Brandon Pasley shows off a gorgeous summer Chinook salmon freshly caught near Entiat National Fish Hatchery.

While salmon returns to the Columbia River Basin from 2018-2021 were generally poor, Entiat's summer Chinook program has been successful, allowing a fishery on the Columbia and Entiat rivers to open.

We have a spring on-site, six wells, and an infiltration gallery to provide water to our summer Chinook. Eggs remain only on chilled well water from October until they are moved as fry to outside raceways in May. Well water is pathogen-free; and chilling it means development is slowed, so the timing for moving them is adjusted to maximize survival.
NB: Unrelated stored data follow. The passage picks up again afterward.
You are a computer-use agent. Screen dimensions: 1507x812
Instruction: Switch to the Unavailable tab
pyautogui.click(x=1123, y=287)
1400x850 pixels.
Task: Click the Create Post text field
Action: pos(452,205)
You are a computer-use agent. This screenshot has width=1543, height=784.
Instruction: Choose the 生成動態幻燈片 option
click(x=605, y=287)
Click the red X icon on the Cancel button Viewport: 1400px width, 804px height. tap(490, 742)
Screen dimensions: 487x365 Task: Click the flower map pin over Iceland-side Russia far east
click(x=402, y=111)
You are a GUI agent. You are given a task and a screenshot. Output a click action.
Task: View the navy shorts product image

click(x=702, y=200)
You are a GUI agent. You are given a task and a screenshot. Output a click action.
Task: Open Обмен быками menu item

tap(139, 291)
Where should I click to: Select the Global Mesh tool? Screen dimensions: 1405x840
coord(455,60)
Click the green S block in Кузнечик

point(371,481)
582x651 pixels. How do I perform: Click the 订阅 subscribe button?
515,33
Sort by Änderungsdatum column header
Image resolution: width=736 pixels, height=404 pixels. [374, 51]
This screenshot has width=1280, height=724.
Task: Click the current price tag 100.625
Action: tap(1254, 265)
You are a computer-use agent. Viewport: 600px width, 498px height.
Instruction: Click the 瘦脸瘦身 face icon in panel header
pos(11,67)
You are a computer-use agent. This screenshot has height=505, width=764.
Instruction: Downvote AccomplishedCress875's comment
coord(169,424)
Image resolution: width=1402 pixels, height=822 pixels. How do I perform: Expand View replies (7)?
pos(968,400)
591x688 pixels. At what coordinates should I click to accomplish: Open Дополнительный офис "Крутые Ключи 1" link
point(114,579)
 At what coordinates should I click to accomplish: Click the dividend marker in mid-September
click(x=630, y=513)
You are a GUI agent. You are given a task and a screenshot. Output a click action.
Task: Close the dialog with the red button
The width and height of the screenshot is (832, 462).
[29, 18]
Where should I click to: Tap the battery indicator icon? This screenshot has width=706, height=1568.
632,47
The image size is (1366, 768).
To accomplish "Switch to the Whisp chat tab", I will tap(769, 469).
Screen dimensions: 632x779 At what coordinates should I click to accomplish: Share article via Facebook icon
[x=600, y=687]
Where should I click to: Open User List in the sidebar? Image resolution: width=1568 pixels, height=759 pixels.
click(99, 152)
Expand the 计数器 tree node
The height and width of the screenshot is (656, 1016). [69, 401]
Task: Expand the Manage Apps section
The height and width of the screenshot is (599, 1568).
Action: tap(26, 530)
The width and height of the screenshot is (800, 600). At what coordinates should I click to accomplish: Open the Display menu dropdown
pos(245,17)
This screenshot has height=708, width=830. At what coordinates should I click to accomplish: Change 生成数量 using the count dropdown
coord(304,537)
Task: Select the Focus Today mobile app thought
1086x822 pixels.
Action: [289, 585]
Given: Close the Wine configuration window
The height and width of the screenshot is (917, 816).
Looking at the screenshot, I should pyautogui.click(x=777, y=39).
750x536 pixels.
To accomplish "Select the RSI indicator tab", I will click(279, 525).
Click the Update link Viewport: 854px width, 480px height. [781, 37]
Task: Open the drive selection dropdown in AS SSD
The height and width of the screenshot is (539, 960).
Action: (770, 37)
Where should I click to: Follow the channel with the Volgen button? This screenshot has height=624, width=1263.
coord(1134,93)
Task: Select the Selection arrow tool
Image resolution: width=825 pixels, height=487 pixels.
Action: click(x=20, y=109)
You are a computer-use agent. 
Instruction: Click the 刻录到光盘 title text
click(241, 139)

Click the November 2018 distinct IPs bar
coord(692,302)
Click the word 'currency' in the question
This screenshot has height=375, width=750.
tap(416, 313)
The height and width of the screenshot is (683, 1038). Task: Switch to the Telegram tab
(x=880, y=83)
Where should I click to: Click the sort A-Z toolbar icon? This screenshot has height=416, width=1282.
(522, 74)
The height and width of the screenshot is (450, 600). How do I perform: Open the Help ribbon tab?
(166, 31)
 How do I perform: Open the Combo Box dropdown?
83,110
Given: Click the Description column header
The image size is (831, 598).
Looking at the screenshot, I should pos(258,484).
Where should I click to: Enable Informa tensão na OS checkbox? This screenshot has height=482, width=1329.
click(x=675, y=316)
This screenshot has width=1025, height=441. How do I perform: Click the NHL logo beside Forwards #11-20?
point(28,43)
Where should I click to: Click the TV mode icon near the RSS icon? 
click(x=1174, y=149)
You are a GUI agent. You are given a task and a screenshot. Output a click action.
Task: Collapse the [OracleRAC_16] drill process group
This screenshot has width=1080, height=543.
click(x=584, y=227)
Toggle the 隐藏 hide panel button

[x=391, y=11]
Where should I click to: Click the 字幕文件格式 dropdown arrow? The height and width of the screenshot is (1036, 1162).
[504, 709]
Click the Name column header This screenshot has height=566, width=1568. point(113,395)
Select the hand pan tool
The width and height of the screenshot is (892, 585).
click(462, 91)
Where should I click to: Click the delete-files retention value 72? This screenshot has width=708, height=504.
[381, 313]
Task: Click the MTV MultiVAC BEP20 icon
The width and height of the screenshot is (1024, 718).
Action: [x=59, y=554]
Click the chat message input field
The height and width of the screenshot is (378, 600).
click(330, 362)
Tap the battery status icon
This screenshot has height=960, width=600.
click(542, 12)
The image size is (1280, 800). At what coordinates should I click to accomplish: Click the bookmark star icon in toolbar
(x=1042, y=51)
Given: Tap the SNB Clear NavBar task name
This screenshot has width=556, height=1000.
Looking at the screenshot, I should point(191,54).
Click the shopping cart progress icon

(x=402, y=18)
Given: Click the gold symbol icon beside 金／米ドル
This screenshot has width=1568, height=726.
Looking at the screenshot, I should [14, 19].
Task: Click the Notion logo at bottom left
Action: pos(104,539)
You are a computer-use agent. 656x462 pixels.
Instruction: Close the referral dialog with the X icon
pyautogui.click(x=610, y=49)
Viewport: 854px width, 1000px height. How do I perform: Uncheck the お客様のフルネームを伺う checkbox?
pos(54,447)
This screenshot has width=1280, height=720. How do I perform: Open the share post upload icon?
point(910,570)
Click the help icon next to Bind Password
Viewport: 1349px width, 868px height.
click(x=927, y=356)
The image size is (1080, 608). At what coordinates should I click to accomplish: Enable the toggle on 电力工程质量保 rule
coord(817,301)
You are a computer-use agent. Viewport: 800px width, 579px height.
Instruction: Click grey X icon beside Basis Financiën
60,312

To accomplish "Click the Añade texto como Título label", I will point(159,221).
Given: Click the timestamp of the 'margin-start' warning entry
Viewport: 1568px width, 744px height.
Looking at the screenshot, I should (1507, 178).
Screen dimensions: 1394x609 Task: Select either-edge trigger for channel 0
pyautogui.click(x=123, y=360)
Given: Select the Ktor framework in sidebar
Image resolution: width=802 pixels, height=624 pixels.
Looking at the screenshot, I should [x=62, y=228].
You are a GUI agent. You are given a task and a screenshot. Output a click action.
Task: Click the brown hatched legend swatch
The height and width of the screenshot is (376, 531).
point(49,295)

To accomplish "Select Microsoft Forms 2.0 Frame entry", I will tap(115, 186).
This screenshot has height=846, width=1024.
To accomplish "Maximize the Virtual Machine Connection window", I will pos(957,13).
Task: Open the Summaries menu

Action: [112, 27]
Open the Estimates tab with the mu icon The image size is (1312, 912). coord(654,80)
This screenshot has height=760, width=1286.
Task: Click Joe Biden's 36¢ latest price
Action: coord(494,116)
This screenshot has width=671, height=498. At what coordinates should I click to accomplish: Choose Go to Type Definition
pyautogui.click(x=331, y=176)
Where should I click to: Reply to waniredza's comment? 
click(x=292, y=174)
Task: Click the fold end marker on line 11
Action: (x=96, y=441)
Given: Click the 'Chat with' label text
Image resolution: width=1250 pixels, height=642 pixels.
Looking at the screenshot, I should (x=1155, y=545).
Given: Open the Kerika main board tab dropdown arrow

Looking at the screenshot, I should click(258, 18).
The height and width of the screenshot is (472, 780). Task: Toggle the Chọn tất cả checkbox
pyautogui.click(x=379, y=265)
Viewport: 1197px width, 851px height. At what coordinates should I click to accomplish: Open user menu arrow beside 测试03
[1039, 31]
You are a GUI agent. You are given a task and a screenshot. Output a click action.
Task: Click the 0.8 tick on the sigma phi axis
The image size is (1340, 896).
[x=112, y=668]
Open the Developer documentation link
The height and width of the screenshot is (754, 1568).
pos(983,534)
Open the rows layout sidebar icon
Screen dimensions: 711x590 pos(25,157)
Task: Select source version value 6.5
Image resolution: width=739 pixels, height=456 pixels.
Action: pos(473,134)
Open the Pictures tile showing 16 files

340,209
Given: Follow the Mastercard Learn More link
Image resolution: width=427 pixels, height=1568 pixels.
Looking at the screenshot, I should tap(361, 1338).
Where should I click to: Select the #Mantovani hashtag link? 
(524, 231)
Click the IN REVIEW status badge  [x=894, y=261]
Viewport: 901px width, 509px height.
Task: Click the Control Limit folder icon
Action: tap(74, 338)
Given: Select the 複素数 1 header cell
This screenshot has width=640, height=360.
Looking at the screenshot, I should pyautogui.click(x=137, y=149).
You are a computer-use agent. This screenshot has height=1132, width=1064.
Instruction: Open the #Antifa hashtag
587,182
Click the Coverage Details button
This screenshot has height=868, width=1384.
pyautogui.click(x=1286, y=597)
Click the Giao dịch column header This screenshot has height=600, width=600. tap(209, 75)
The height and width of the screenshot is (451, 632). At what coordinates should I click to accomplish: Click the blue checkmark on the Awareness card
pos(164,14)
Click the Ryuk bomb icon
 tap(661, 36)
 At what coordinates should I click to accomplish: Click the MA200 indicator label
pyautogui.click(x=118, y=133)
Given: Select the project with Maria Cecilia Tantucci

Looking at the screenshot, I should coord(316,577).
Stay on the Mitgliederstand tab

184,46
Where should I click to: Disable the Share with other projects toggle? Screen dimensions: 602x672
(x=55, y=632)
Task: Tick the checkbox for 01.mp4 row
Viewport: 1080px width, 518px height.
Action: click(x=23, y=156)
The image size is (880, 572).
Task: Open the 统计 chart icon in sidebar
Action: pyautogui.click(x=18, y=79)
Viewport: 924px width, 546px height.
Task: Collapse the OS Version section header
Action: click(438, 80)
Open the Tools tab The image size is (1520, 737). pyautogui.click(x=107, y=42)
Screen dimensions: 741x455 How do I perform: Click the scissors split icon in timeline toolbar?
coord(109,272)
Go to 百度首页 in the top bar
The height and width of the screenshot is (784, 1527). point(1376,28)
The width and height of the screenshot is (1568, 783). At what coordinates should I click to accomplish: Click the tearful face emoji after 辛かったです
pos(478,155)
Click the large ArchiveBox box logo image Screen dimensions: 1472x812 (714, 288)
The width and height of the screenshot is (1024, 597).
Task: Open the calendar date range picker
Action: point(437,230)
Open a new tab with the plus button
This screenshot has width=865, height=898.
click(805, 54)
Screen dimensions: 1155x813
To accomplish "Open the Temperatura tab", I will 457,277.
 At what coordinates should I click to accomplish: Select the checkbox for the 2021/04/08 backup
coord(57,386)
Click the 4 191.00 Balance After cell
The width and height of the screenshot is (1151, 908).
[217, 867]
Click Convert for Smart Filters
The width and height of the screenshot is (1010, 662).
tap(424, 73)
Biological Science Technician Becky Christopherson checks on young summer Chinook alevins in the nursery's incubation trays.
The raceways at Entiat National Fish Hatchery are home for hundreds of thousands of summer Chinook salmon.

The fish spend their second winter outside, on a mix of well and river water. Once winter arrives, the water temperature in the Entiat River drops to just above freezing. We use river water to naturalize the growth cycle. This means fish develop at the rate they would naturally if they were in the river rather than in the hatchery. The challenge of keeping water flowing steadily all winter is substantial, but we successfully battle ice in the river and in the pumps, screens, and pipes.

Young summer Chinook are pumped from the raceways to the river at Entiat National Fish Hatchery to begin their spring migration out to the Pacific Ocean.

After nineteen months at the hatchery, the fish are released in April to make their own way down the Columbia River, past eight dams, and out into the ocean. Reports occasionally make their way back to us from the coded wire tags collected when our fish are caught in other locations-- like Sitka, Alaska. You can follow our fish, too, by visiting the Fish Passage Center's website.

Assistant Manager Travis Collier vacuums debris from the bottom of a raceway in March. Keeping young fish healthy means protection from predators (hence the nets overhead) and keeping their environment clean.

Our Services

You'll find useful data in this section.

Summer Chinook salmon returns:

  • 2020 total number of returned salmon: 4,184
  • 2019 total number of returned salmon: 2,882
  • 2018 total number of returned salmon: 2,127
  • 2017 total number of returned salmon: 1,330
  • 2016 total number of returned salmon: 2,106

Track our salmon as they return via the Fish Passage Center's website.

Weather data is collected daily at the hatchery.  Data are displayed on the National Oceanic and Atmospheric Administration's website here.

Laws and Regulations

We provide fish to tribes as part of meeting federal tribal trust responsibilities.